*Assignment*:
Using the data that follows, output only the lines from the line with "Select the 潮州市 marker in inset map" up to and including the line with "Image resolution: width=645", exactly, leaving pictures aside.

*Stored data*:
▼

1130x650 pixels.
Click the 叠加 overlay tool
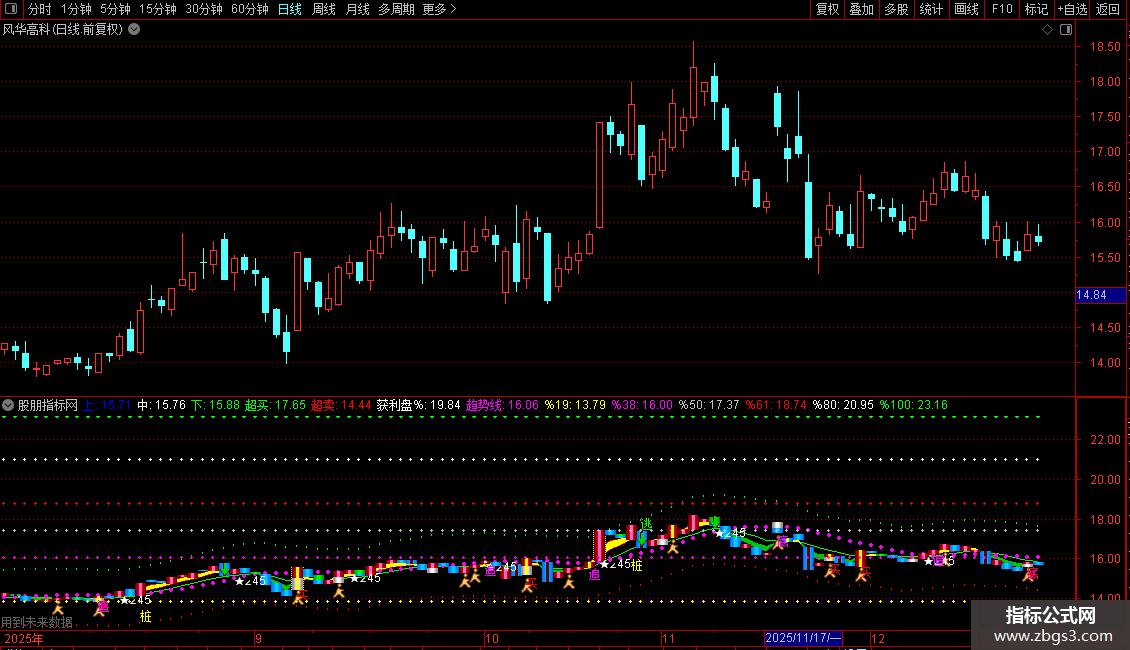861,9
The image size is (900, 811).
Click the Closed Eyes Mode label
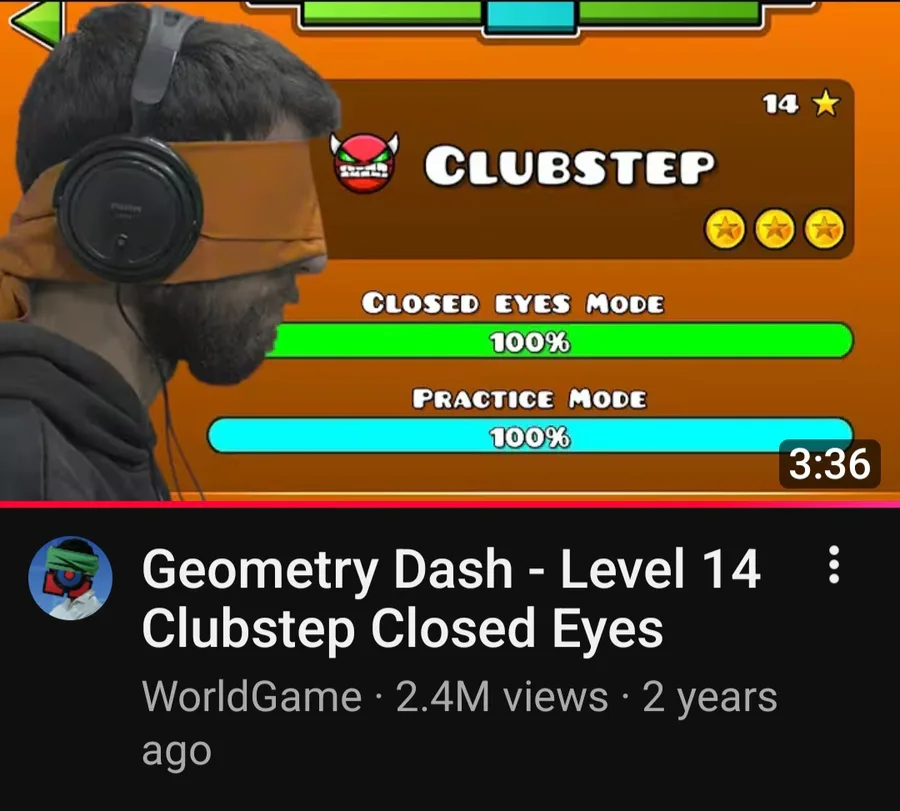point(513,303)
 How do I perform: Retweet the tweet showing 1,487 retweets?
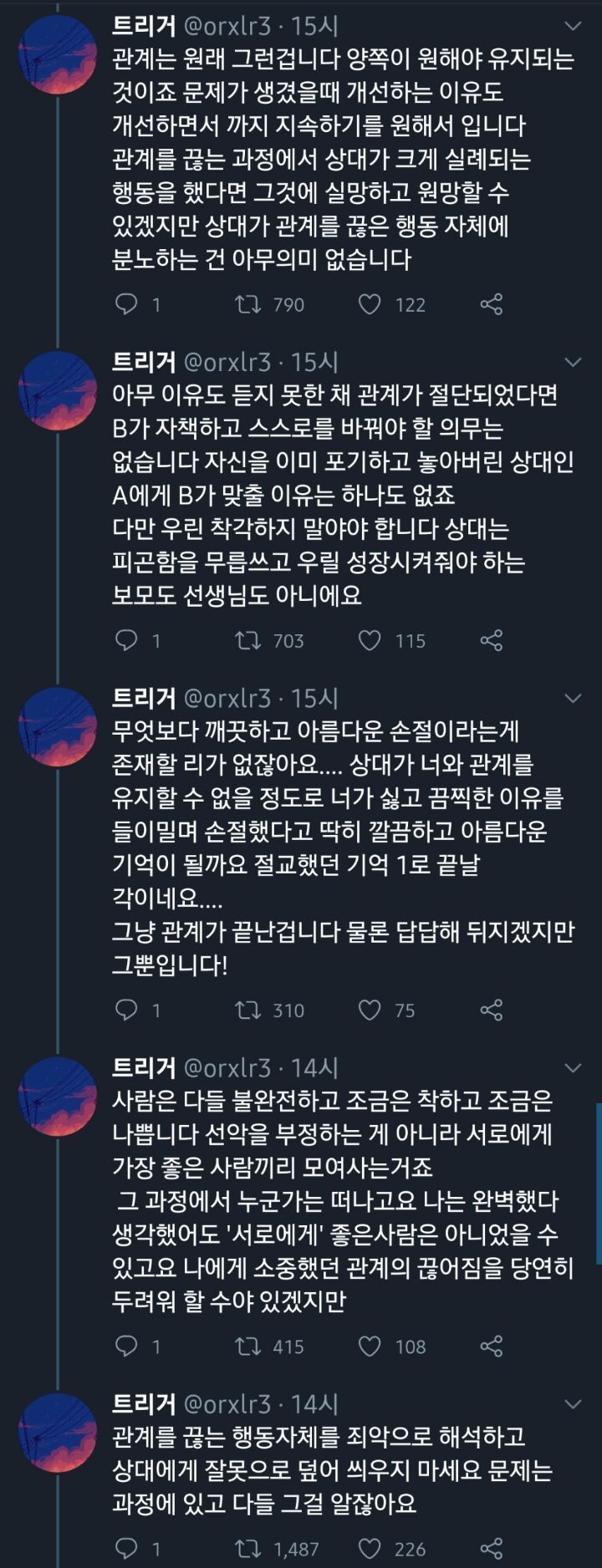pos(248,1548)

▲
▼

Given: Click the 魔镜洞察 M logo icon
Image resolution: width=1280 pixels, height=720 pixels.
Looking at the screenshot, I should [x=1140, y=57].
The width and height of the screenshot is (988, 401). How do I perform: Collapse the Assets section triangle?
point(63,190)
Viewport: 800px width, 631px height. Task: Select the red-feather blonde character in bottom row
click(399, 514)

▲
▼

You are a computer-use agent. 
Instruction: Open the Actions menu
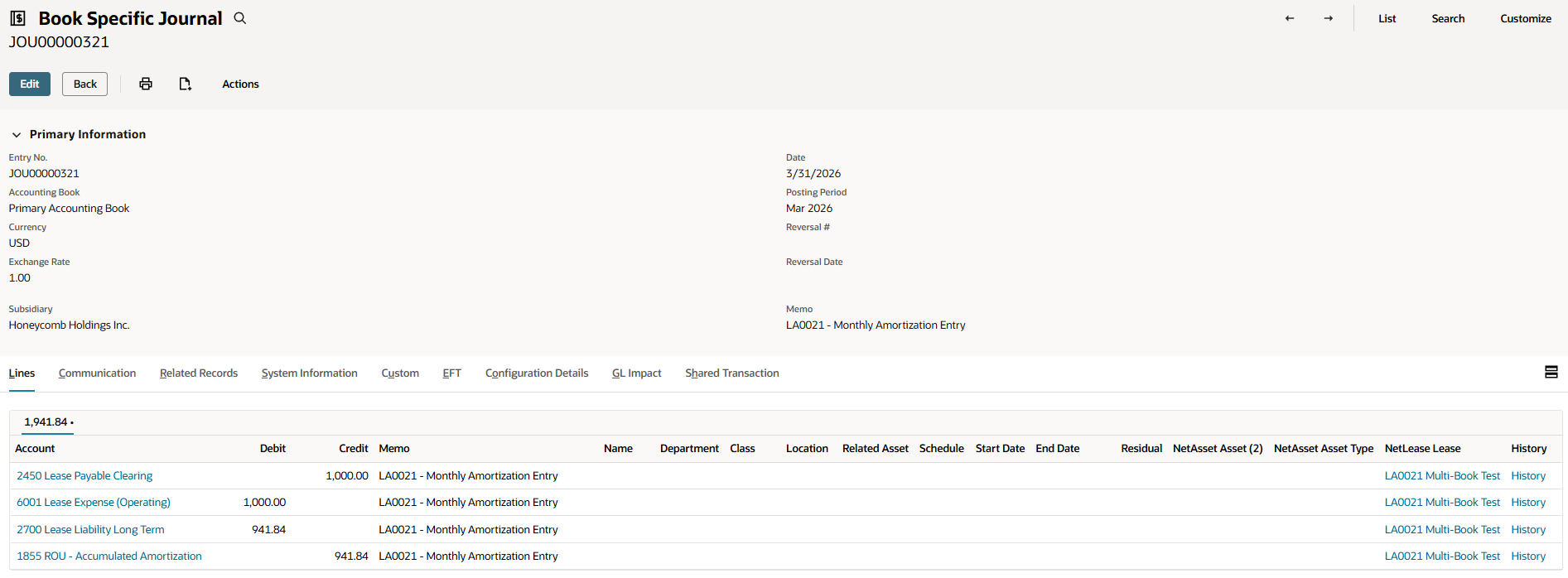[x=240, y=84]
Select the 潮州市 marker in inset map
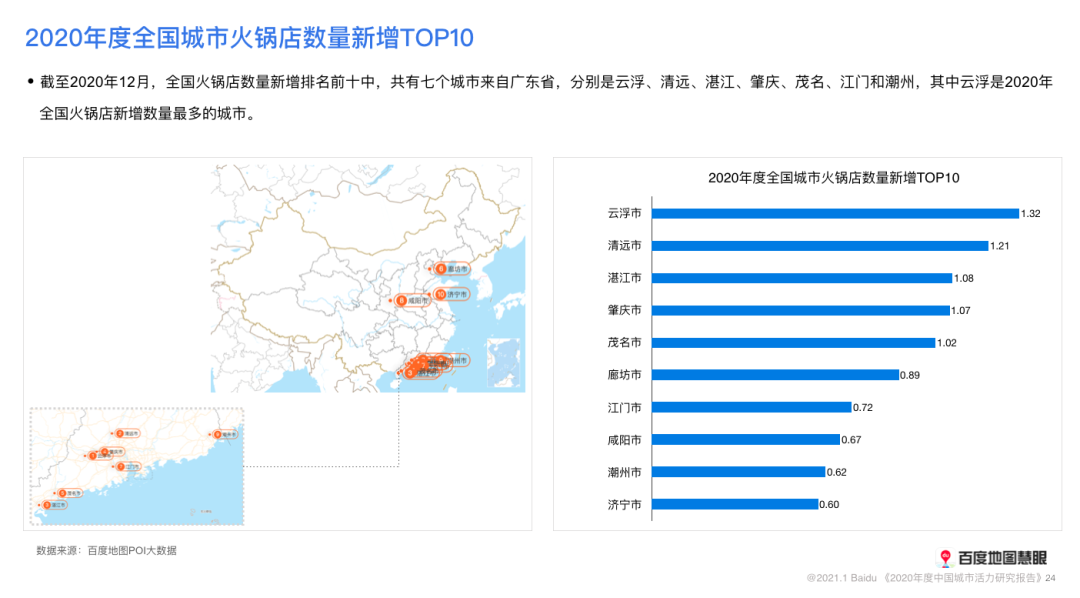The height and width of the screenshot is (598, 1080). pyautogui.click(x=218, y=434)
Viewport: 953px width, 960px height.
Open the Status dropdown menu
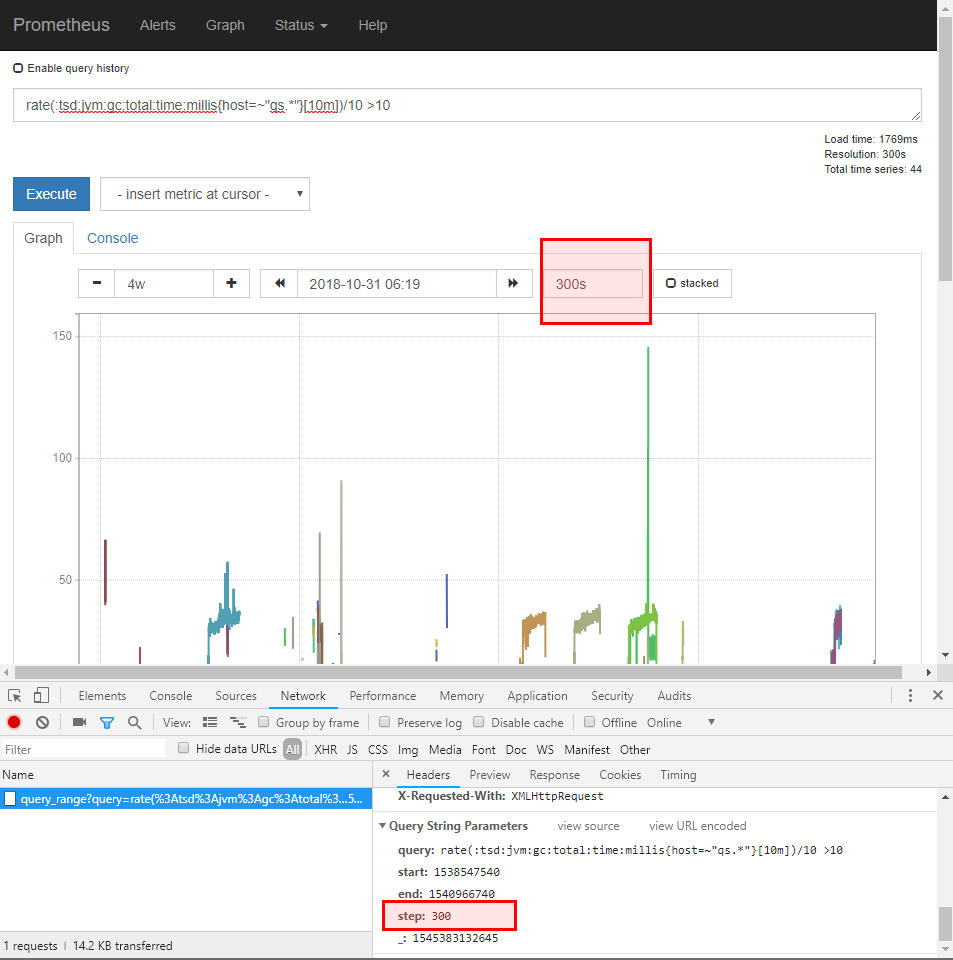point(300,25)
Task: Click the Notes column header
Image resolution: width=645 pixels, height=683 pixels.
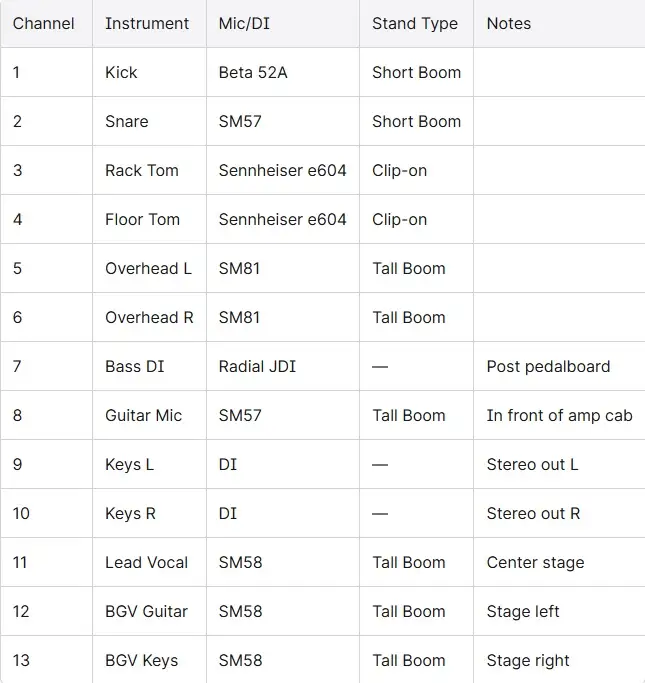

▲

*Output for this exercise*:
Select the 潮州市 marker in inset map
The height and width of the screenshot is (598, 1080). pyautogui.click(x=218, y=434)
Viewport: 953px width, 960px height.
Open the Status dropdown menu
point(300,25)
Task: Click the Notes column header
Image resolution: width=645 pixels, height=683 pixels.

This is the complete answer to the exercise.